MATERIAL FOR THE TASK Block Start

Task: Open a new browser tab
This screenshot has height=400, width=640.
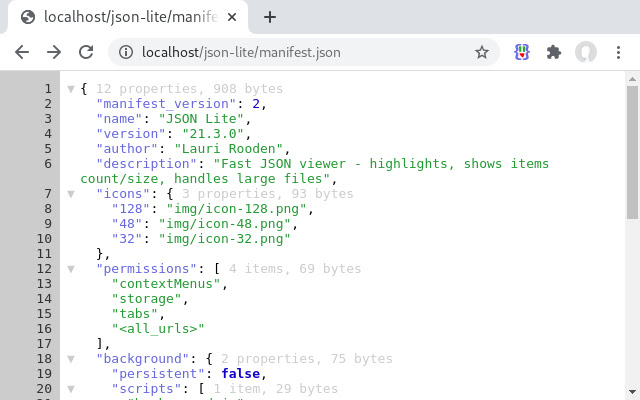Action: (x=269, y=17)
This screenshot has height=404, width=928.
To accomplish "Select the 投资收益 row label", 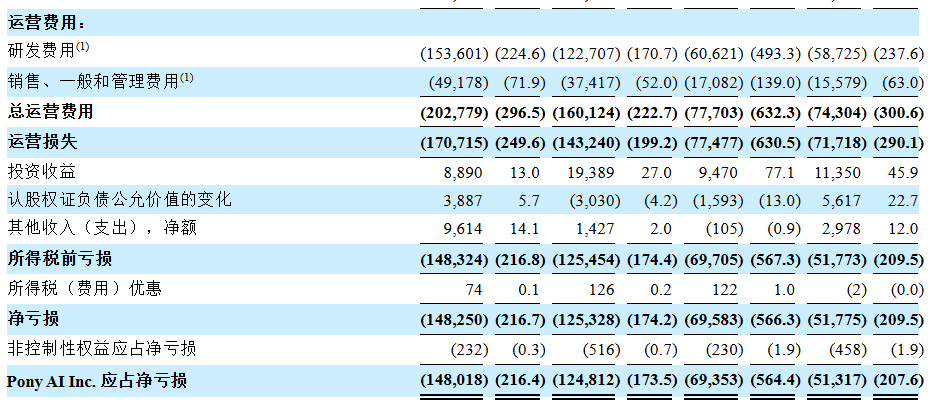I will 42,170.
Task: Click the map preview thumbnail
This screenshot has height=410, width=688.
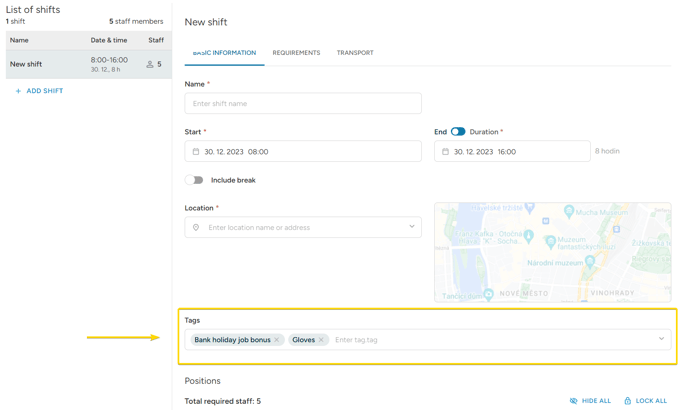Action: pyautogui.click(x=552, y=252)
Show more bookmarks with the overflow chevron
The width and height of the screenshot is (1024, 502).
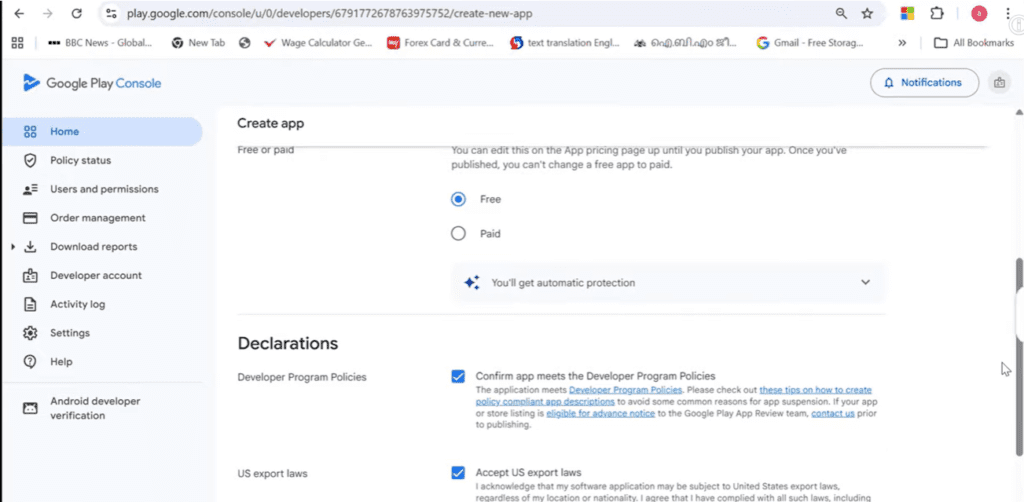[902, 43]
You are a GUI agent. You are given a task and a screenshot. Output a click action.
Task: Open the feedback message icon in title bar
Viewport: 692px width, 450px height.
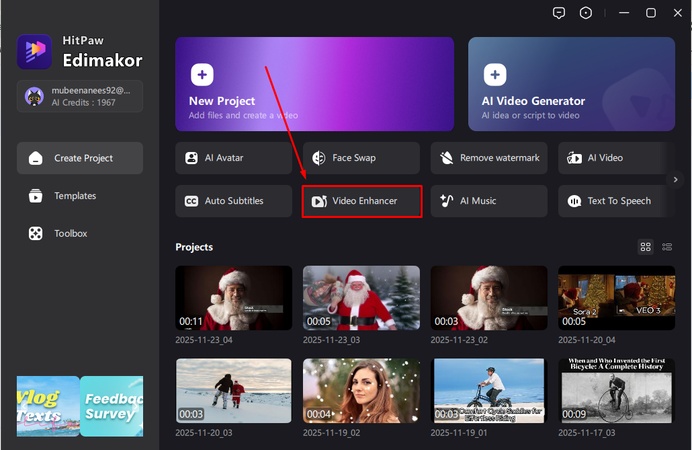pyautogui.click(x=558, y=13)
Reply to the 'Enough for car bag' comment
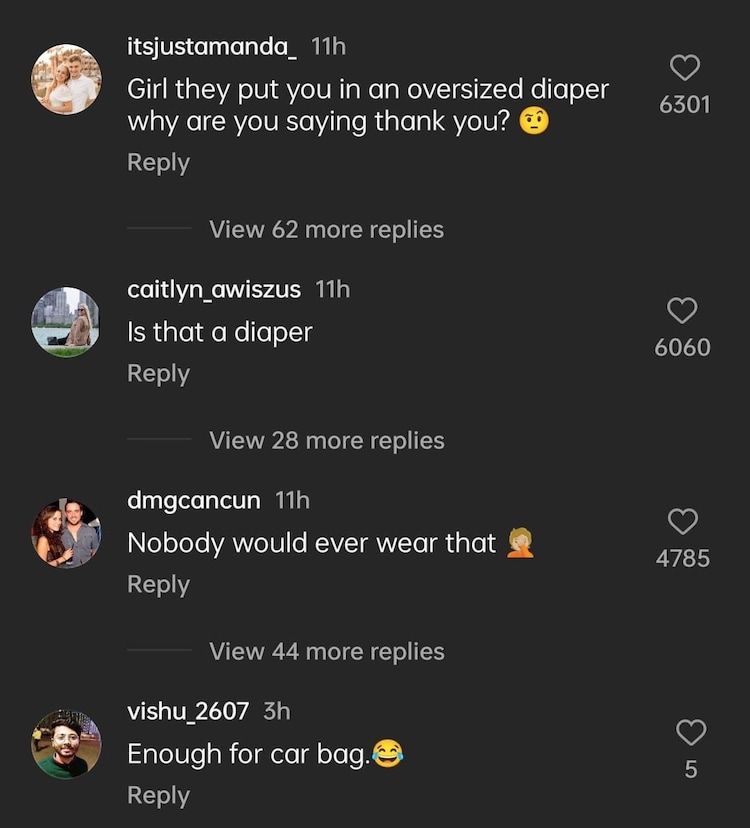This screenshot has width=750, height=828. [x=158, y=795]
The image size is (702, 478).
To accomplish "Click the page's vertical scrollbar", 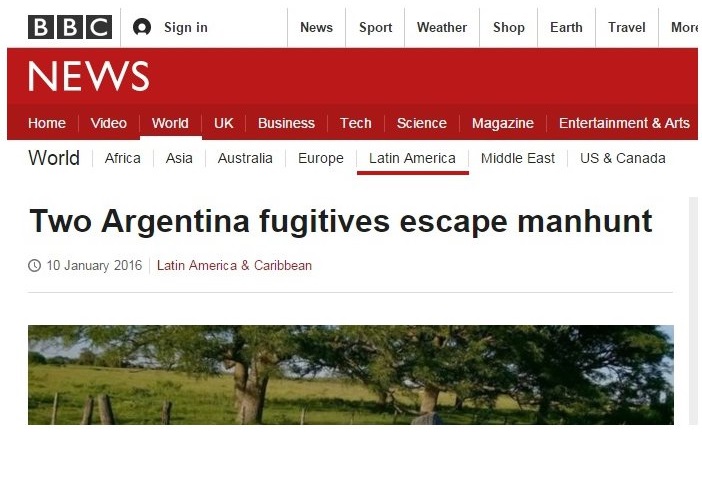I will coord(693,311).
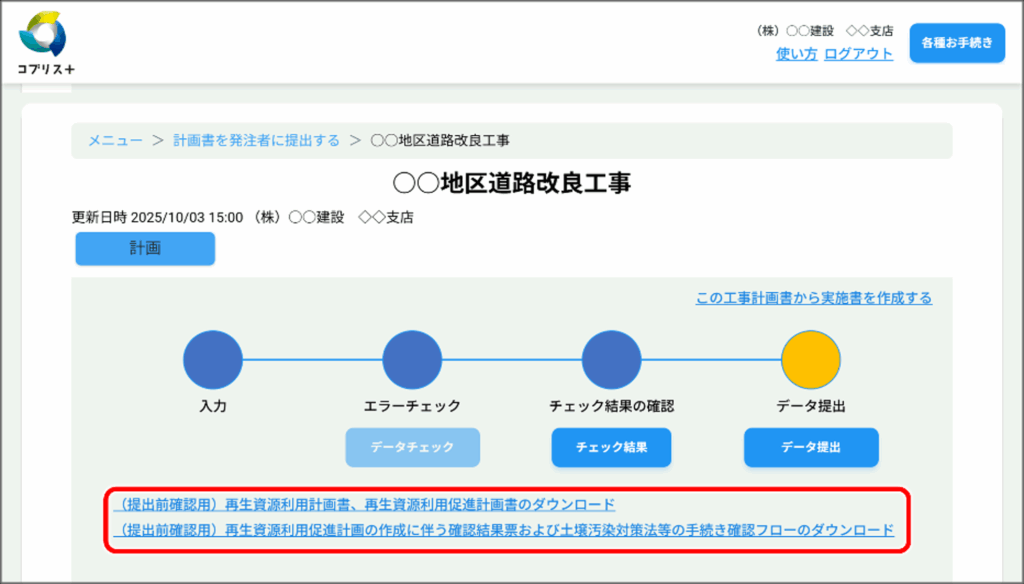Click the bold ○○地区道路改良工事 page heading
This screenshot has width=1024, height=584.
pos(511,184)
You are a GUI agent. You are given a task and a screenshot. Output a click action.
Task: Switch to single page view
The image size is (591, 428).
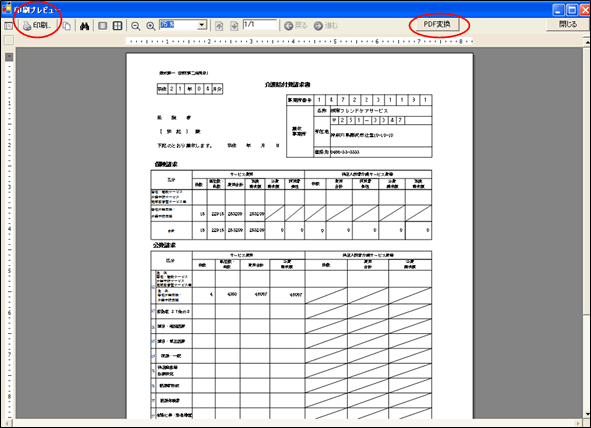click(103, 26)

MATERIAL FOR THE TASK Block End

TASK GOAL.
Every line of the listing above that contains "Open" is to be copied.

ANSWER BOX.
Task: Open a new browser tab
Task: Open the feedback message icon in title bar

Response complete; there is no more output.